Sarah F. Cowles Little (March 6, 1838 – January 16, 1912) was an American educator from the U.S. state of Ohio. She served as Superintendent of the Wisconsin School for the Blind and Visually Impaired in Janesville, Wisconsin.

==Early years and education==
Sarah Cowles Little was born in Oberlin, Ohio, March 6, 1838. Her father was Rev. Henry Cowles, D. D., a professor in Oberlin Theological Seminary, and an eminent scholar, author and divine. He was born in Litchfield County, Connecticut, and was descended from an old New England family of English origin. Her mother, Alice Welch (died Oberlin, October, 1848), was for several years the principal of the "ladies' department" of Oberlin College. She was the daughter of Dr. Benjamin Welch, of Norfolk, Connecticut. Her five brothers were physicians, widely known throughout western New England. One of the brothers, Benjamin, was a noted surgeon who devised surgical appliances. Little was the second daughter and fourth child in the family. One of her sisters was Mary Louisa Cowles (1839-1859).

As her home was in proximity of Oberlin College, her opportunities for education were readily available. She was graduated in the classical course in 1859, with the degree of B. A., followed by that of M. A. within a few years. Little commenced teaching at the age of 15 years in a district school near her home. She taught during several college vacations, and was also employed as a teacher in the preparatory department of Oberlin College during the later years of her education.

==Career==
After graduation, Little taught for two years in the public schools of Columbus, Ohio, and in the fall of 1861, went to Janesville, Wisconsin, to serve as principal teacher in the Wisconsin School for the Blind and Visually Impaired, of which Thomas H. Little was the superintendent. They married on July 14, 1862. Little continued to teach regularly for a time after her marriage, and at intervals thereafter. In her husband's absence or illness, his duties were delegated to her.

Her husband died on February 4, 1875, and Little was at chosen by the board of trustees as his successor. One of her challenges concerned the main building of the institution, which had been destroyed by fire in 1874. To the difficulty of carrying on the school work in small and inconvenient quarters was added the supervision of the erection of the enlarged new building. During the time of her superintendency, the Wisconsin School for the Blind was one of the best managed institutions of the kind in the country, and she was recognized as a leader in educational circles. She continued at the head of the school until August 1891, leaving it at the close of 30 years of active service, more than 16 of them as superintendent.

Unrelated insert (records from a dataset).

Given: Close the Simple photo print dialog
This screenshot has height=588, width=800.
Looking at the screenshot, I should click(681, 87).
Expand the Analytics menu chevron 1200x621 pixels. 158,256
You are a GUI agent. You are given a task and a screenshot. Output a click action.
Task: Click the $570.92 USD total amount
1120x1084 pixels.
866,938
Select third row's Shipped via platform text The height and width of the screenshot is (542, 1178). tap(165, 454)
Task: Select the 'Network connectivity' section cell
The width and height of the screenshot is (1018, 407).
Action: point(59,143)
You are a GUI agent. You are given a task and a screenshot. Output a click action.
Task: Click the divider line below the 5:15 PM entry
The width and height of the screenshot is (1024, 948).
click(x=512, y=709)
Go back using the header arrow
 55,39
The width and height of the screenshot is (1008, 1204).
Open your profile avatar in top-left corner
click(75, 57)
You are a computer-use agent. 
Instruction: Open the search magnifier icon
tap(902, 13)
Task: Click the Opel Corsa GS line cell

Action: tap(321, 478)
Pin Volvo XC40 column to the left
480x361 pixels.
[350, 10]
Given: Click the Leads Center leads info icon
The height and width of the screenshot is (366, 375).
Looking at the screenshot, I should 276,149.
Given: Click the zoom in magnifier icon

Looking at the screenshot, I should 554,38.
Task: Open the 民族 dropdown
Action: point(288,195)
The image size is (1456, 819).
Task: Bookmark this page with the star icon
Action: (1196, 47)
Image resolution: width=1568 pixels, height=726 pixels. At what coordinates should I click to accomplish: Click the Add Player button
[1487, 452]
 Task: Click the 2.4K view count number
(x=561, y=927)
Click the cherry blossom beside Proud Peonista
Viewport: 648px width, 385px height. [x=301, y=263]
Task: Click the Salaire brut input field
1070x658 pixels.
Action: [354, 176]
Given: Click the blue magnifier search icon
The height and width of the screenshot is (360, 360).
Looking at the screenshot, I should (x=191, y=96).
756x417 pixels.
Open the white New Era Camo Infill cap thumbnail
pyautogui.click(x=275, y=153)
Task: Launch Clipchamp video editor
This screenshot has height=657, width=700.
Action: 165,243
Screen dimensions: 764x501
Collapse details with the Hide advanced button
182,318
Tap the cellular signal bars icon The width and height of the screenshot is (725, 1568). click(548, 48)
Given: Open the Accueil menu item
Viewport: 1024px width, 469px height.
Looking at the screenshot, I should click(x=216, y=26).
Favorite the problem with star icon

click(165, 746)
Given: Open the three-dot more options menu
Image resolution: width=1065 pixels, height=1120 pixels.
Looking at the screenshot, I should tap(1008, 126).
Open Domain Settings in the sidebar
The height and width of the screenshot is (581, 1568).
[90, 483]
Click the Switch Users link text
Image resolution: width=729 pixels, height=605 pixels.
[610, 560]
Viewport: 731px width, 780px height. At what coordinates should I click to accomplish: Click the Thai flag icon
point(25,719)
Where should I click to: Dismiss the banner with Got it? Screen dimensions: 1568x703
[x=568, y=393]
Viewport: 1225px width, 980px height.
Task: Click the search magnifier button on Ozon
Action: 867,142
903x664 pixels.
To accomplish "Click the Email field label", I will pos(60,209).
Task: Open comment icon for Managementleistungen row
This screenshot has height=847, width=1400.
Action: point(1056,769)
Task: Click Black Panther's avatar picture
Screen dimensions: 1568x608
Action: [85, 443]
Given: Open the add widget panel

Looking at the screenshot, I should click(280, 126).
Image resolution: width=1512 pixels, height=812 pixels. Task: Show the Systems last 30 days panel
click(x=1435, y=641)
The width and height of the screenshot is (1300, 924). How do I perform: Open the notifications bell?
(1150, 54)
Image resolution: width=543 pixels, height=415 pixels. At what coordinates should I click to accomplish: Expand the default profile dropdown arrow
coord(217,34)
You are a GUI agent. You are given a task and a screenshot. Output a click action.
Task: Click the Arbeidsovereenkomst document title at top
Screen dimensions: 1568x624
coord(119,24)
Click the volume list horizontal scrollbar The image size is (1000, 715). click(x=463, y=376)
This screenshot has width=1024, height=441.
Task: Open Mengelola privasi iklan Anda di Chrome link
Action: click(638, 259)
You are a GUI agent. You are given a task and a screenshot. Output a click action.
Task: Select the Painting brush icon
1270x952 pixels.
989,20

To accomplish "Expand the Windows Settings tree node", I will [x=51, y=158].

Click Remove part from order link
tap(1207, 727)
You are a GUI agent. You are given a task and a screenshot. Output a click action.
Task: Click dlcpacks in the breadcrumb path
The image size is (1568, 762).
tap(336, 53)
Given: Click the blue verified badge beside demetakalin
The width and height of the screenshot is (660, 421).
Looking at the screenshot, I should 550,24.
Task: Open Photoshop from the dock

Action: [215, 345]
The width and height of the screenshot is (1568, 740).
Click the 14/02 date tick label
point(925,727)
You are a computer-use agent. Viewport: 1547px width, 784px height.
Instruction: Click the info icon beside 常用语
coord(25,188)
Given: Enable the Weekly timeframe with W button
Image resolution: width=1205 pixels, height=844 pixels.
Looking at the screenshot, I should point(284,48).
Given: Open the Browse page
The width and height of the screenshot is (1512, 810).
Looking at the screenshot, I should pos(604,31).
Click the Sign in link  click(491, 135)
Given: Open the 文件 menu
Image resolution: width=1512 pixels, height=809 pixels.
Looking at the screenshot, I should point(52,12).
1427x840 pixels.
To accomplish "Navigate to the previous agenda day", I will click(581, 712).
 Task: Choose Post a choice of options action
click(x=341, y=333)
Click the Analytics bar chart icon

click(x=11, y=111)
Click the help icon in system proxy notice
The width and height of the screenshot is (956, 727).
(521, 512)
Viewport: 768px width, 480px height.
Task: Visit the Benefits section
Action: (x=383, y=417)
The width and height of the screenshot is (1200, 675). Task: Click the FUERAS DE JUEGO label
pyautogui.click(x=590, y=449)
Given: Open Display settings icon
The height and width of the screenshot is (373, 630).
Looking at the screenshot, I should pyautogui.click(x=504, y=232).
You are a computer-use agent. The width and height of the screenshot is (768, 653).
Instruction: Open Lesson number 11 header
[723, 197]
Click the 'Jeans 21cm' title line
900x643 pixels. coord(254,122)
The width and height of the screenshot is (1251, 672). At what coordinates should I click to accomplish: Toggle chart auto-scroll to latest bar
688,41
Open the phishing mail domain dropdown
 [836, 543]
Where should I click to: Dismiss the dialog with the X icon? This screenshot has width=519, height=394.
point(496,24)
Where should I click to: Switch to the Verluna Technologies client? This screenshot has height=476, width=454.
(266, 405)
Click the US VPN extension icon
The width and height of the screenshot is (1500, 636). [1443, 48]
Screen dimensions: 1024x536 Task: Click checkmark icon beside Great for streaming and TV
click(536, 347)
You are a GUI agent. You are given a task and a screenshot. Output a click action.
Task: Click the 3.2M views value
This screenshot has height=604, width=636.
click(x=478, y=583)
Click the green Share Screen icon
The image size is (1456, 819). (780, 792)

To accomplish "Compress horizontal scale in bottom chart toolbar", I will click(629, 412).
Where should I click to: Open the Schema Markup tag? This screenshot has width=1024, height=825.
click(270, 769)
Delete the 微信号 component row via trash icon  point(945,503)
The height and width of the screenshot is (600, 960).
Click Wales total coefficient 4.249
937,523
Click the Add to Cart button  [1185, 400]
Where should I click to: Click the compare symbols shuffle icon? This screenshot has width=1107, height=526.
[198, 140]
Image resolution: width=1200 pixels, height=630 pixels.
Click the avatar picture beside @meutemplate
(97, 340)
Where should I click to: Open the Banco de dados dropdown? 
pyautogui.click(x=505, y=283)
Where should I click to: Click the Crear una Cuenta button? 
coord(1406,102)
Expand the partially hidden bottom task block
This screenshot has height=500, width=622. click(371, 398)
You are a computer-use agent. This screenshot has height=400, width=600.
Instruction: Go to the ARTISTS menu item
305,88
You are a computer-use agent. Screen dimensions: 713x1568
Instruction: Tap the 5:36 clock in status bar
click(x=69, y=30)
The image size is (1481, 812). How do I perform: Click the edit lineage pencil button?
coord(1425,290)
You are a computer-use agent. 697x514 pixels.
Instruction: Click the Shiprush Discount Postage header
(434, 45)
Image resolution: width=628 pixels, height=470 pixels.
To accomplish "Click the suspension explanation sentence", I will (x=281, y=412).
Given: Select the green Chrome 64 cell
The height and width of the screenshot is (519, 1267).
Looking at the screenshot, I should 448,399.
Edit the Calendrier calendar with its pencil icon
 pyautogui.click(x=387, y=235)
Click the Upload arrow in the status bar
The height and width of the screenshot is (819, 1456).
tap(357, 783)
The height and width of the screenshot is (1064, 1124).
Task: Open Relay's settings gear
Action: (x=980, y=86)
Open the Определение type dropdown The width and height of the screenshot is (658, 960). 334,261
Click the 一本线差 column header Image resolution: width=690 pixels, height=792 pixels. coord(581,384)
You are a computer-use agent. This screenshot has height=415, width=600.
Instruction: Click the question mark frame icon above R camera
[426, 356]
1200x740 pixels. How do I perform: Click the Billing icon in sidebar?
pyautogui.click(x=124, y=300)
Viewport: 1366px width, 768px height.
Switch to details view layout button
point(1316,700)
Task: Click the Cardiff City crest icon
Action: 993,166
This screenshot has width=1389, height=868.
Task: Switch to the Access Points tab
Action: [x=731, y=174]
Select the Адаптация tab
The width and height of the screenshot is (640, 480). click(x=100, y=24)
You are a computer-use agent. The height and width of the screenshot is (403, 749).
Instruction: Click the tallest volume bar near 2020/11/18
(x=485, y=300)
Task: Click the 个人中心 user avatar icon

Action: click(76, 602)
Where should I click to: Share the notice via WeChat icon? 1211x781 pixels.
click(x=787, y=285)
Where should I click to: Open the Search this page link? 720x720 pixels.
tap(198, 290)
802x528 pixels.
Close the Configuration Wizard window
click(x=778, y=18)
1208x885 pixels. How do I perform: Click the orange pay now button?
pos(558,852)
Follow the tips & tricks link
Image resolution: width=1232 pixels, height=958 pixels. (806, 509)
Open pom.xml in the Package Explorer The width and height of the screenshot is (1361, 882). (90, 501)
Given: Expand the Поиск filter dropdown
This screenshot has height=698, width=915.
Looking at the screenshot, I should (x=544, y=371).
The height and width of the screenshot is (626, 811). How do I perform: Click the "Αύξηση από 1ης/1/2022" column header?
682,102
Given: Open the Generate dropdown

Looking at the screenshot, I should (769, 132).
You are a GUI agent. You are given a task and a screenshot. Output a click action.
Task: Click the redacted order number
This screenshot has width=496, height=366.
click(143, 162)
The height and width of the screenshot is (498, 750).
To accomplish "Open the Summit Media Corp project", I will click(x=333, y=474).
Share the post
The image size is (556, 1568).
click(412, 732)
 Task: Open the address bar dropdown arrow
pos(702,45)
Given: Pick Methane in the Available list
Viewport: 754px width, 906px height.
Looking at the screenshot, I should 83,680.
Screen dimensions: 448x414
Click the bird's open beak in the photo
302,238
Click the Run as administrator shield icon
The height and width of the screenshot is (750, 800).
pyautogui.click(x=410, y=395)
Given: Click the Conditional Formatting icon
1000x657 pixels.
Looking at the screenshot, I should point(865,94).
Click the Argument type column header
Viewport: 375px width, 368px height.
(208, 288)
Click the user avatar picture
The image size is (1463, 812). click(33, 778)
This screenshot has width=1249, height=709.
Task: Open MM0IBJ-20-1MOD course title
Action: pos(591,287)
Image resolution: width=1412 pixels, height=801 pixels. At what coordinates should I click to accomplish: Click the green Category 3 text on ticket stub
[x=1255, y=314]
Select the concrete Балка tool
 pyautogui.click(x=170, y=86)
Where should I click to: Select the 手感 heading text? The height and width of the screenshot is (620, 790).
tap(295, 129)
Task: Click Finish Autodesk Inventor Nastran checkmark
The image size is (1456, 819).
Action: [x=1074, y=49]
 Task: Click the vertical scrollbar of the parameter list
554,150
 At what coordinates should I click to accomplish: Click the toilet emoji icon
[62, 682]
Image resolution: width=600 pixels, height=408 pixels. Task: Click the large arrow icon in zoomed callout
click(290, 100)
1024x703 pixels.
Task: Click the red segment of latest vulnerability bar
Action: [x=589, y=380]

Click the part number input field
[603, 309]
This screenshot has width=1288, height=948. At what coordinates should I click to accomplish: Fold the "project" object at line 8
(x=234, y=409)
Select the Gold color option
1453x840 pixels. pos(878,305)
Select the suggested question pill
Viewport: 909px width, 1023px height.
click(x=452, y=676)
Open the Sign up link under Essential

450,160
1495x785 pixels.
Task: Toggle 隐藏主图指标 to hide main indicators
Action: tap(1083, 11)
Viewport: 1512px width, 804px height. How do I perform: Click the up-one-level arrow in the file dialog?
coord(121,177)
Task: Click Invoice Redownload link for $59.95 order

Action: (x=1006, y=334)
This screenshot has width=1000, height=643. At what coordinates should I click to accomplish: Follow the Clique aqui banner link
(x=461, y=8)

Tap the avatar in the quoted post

Besides her interest in education, Little took an active part in Christian work of various types. She was for years a successful teacher of a large Bible class for adults. One of her own four daughters was doing missionary work, and thus Little developed a deep interest in the Oberlin Home for Missionary Children, from the very beginning of the plans for its establishment, and at the opening, in 1892, she headed it.

She died at her home in Oberlin on January 16, 1912.